Questi dati descrivono la realtà del regime italiano, di quella partitocrazia che - raccogliendo l'infausto testimone del Ventennio fascista - da oltre sessant'anni occupa il nostro Paese negando ai cittadini il diritto a "conoscere per deliberare", annientando lo Stato di diritto, cancellando alla radice la stessa possibilità di avere una "giustizia giusta". D'altra parte, i dati relativi ai rimborsi elettorali fanno perfettamente il paio con l'informazione: i partiti che si abbuffano con il denaro pubblico che si sono autoassegnato, sono gli stessi che monopolizzano radio, televisioni, telegiornali, talk-show: gli stessi nei quali i leaders di tutti i partiti, tranne noi Radicali, tranne Marco Pannella, letteralmente abitano. Ma quanto valgono quegli spazi? è possibile farsene un'idea prendendo come riferimento i listini pubblicitari della Sipra (Rai) e di Publitalia (Mediaset). Trenta secondi a ridosso del Tg1 delle 20 possono costare fino a centoventicinquemila euro. Trenta secondi a ridosso del Tg5 delle 20 costano fino a novantamila euro. Due minuti di Berlusconi (o di D'Alema, o di Vendola...) al Tg1 delle 20 valgono un miliardo di vecchie lire. Trenta secondi di pubblicità nel corso di Anno Zero possono costare da trentacinquemila a sessantacinquemila euro; nel caso di Che tempo che fa, da trentamila a quarantasettemila euro.

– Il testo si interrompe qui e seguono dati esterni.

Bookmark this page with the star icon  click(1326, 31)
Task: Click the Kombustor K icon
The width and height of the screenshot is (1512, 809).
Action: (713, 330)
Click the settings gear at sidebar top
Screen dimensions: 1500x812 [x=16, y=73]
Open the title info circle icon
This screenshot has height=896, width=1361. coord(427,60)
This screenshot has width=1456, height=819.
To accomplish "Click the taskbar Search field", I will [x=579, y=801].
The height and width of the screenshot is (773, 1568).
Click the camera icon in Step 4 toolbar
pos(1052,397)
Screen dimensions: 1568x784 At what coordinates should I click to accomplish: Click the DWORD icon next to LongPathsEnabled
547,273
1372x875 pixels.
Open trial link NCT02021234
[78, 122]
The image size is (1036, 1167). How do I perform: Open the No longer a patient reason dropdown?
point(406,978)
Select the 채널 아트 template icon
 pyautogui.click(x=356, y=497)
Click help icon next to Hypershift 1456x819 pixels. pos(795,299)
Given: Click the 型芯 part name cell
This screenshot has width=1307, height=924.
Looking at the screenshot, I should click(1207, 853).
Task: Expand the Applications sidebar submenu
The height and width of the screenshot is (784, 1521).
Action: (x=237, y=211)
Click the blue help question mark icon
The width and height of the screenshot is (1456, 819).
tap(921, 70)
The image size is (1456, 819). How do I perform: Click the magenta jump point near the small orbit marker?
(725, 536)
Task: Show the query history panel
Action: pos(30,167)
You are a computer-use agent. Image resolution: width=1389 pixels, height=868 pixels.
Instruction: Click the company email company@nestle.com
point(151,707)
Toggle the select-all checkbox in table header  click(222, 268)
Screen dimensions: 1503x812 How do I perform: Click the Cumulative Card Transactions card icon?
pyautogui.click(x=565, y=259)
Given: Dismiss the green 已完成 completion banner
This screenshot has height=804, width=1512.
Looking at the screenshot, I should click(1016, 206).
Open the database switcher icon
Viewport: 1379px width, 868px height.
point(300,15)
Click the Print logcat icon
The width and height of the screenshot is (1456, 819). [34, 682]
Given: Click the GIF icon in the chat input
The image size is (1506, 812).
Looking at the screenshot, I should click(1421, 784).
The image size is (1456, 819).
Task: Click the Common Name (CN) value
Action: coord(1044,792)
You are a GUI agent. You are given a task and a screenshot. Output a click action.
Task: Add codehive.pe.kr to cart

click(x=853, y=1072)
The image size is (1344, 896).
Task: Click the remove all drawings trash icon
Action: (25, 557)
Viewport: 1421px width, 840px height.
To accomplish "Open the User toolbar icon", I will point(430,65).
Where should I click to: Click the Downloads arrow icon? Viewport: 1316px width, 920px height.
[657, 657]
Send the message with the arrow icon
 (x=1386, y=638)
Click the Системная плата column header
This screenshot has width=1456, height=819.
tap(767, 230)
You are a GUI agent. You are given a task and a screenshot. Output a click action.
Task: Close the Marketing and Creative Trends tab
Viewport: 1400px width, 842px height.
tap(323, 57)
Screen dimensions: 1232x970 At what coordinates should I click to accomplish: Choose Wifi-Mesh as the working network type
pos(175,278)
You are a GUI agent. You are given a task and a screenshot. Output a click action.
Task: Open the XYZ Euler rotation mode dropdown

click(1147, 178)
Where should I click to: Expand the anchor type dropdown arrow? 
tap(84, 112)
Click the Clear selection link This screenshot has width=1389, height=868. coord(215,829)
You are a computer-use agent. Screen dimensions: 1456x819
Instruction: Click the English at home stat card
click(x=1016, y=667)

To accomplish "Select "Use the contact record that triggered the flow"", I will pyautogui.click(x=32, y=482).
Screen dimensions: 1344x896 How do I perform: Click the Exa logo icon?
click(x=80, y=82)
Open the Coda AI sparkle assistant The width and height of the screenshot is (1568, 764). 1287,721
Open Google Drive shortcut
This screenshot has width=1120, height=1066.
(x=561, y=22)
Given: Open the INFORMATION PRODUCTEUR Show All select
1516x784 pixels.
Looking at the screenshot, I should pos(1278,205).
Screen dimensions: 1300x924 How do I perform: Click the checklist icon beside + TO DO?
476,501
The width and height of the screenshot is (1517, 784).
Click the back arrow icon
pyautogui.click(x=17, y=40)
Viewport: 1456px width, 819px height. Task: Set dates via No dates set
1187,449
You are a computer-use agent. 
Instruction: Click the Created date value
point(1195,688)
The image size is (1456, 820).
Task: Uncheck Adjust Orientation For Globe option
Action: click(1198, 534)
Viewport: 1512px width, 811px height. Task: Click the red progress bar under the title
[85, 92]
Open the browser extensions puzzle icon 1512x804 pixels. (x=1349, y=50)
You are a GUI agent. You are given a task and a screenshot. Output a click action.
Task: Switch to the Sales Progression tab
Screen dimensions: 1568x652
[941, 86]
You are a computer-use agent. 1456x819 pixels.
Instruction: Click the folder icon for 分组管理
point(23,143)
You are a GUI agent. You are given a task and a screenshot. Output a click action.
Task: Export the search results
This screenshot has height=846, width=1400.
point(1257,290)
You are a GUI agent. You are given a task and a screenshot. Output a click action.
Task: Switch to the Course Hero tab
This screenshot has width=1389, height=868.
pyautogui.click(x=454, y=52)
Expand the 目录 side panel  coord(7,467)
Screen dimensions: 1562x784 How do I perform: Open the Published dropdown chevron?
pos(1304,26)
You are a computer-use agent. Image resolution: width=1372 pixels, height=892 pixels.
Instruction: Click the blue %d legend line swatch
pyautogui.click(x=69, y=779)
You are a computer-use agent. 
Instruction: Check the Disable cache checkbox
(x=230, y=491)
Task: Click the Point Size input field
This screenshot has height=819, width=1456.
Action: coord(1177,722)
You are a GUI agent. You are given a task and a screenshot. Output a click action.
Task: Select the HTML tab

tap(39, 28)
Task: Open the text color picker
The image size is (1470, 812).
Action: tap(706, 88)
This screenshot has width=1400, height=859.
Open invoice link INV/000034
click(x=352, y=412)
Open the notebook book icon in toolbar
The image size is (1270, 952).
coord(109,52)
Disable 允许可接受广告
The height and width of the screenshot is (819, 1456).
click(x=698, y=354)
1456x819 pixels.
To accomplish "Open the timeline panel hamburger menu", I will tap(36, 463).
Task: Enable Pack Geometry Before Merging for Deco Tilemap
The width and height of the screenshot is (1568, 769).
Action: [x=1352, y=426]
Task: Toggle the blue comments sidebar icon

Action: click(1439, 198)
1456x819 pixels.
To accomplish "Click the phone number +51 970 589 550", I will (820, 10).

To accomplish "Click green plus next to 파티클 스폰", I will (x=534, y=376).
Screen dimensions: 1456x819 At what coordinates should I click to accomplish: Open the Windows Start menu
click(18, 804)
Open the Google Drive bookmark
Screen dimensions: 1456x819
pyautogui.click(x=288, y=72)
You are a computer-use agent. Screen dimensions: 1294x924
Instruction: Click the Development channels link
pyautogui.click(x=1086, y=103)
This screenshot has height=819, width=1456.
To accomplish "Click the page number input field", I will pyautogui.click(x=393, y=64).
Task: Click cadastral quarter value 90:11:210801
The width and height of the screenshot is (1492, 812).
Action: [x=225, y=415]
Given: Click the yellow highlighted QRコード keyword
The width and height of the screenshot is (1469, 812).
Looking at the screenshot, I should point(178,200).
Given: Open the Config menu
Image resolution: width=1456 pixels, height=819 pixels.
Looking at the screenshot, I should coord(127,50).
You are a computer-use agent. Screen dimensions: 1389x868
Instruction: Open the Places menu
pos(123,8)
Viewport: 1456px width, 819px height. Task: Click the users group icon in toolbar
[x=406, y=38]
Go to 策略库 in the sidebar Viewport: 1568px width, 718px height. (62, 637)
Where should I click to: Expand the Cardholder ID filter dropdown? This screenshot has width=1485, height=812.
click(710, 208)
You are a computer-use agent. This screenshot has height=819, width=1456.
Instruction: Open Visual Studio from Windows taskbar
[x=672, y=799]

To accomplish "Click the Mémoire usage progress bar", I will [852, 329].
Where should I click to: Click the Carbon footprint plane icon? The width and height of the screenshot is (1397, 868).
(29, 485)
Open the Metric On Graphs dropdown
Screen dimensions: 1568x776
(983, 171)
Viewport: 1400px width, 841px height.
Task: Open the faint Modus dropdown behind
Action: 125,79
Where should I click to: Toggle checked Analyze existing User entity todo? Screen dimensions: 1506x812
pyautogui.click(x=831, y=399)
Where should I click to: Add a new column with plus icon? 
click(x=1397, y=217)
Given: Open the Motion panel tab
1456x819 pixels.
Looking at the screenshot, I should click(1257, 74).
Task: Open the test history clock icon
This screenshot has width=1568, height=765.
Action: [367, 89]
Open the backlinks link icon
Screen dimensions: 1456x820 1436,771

Per combattere questa occupazione partitocratica, condotta da chi - come quelli sul finanziamento pubblico - ha tradito i referendum per un sistema elettorale uninominale maggioritario infliggendoci invece la "porcata" di Calderoli e dei Parlamento dei nominati, o i referendum "Tortora" per la giustizia giusta, e proprio sulla giustizia, Marco Pannella ha iniziato dal 20 aprile scorso un lungo, drammatico sciopero della fame e, per ben quattro giorni, anche della sete, "perché l'Italia torni a potere in qualche misura essere considerata una democrazia". Un'iniziativa sostenuta ad oggi, tra gli altri, da 184 parlamentari, e che ha visto l'intervento anche del Presidente della Repubblica, Giorgio Napolitano. A quell'intervento il leader radicale ha risposto con queste parole: "Ho deciso di sospendere, e sottolineo sospendere lo sciopero della sete per rispondere e corrispondere all'atto istituzionale assai importante compiuto ieri dal Presidente della Repubblica che ha voluto riconoscere ufficialmente senso e valore della mia e della nostra lotta. Ora va rafforzato lo spiraglio di speranza che questa Presidenza della Repubblica ci offre: amnistia, amnistia, amnistia".

La lotta per la giustizia e la legalità continua!